Revision as of 23:50, 14 September 2014 by Suli (talk | contribs)

Problem

(Albania) Let $ABCD$ be a convex quadrilateral with $AB=BC=CD$, $AC \neq BD$, and let $E$ be the intersection point of its diagonals.

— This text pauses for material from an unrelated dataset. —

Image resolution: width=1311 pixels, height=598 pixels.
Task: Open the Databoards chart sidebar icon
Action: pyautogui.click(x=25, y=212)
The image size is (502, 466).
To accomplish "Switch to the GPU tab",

Prove that $AE=DE$ if and only if $\angle BAD+\angle ADC = 120^{\circ}$.

Solution

Since $AB = BC$, $\angle BAC = \angle ACB$, and similarly, $\angle CBD = \angle BDC$. Since $\angle CEB = \angle AED$, by considering triangles $CEB, AED$ we have $\angle BAC + \angle BDC = \angle ECB + \angle CBE = \angle EAD + \angle EDA$. It follows that $2 ( \angle BAC + \angle BDC ) = \angle BAD + \angle ADC$.

Now, by the Law of Sines,

$\frac{AE}{DE} = \frac{AE}{EB} \cdot \frac{EB}{EC} \cdot \frac{EC}{DE} = \frac{\sin (\pi - 2\alpha - \beta)}{\sin \alpha} \cdot \frac{\sin \alpha}{\sin \beta} \cdot \frac{\sin \beta}{\sin (\pi - 2\beta - \alpha)} = \frac{\sin (\pi - 2\alpha - \beta)}{\sin (\pi - 2\beta - \alpha)}$.

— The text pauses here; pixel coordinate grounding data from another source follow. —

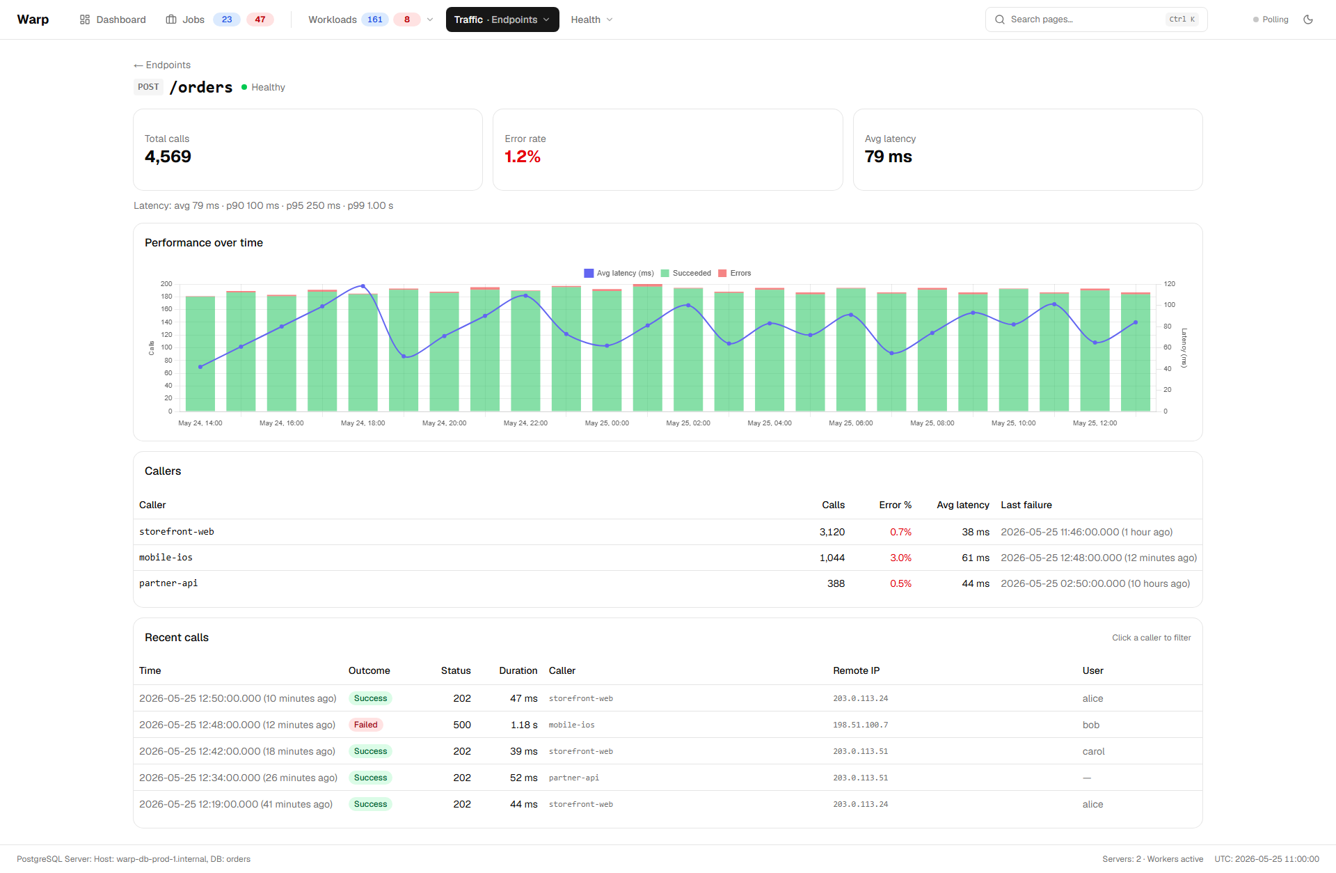1336x873 pixels.
Task: Go to the Jobs section
Action: 185,19
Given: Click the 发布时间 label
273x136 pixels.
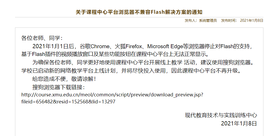Looking at the screenshot, I should [228, 20].
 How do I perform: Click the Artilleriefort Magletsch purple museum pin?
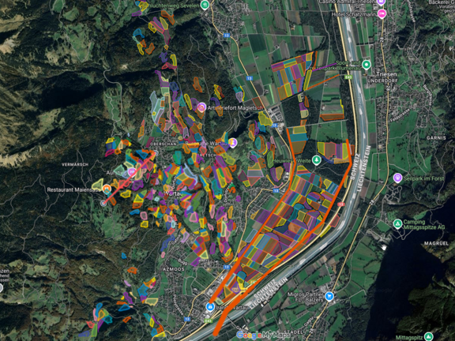click(201, 107)
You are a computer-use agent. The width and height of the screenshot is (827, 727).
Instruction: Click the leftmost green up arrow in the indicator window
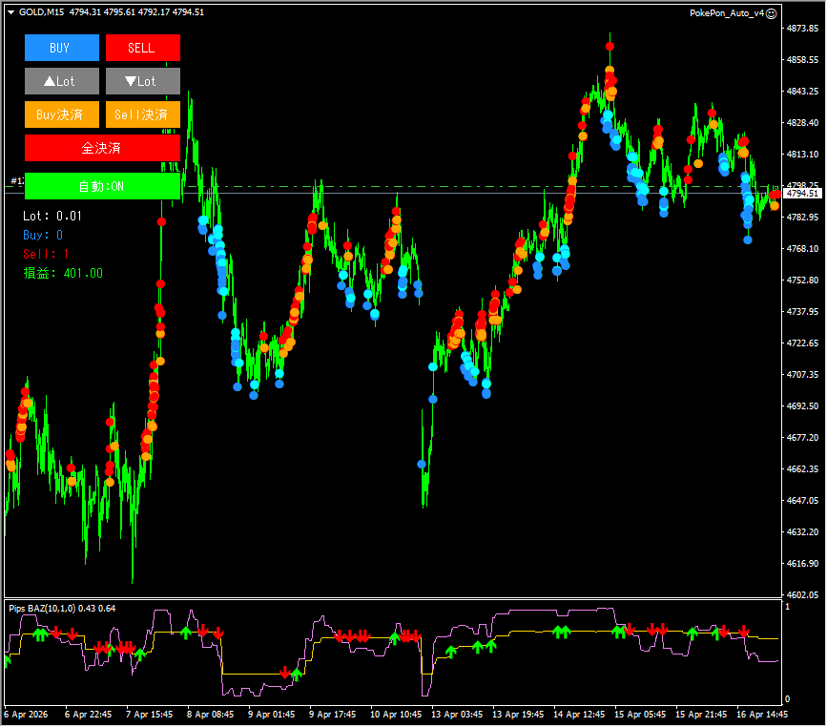click(8, 659)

It follows that $AE = DE$ if and only if

$\sin (\pi - 2\alpha - \beta) = \sin (\pi - 2\beta - \alpha)$.

Since $0 < \alpha, \beta < \pi/2$,

$0 < (\pi - 2\alpha - \beta) + (\pi - 2\beta - \alpha) < 2\pi$,

and

$-\pi < (\pi - 2\alpha - \beta) - (\pi - 2\beta - \alpha) < \pi$.

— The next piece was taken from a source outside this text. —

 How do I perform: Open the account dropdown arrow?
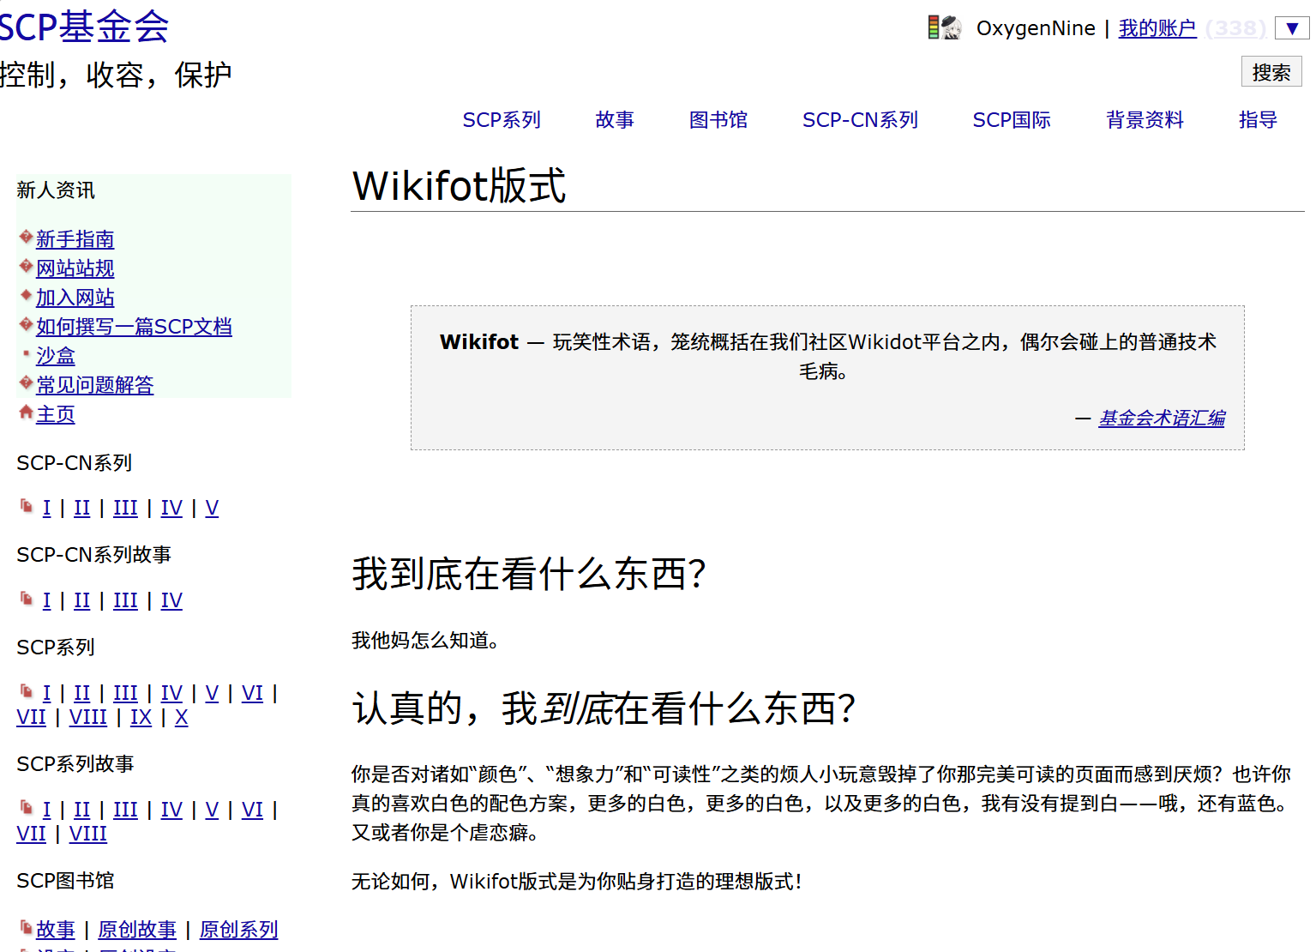point(1292,28)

From these inequalities, we see that $\sin (\pi - 2\alpha - \beta ) = \sin (\pi - 2\beta - \alpha)$ if and only if $(\pi - 2\alpha - \beta) = (\pi - 2\beta - \alpha)$ (i.e., $\alpha = \beta$) or $(\pi - 2\alpha - \beta) + (\pi - 2\beta - \alpha) = \pi$ (i.e., $3(\alpha + \beta) = \pi$). But if $\alpha = \beta$, then triangles $ABC, BCD$ are congruent and $AC = BD$, a contradiction. Thus we conclude that $AE = DE$ if and only if $\alpha + \beta = \pi/3$, Q.E.D.

Solution 2

Let $<BAC = x$ and $<BDC = y$.


Alternate solutions are always welcome. If you have a different, elegant solution to this problem, please add it to this page.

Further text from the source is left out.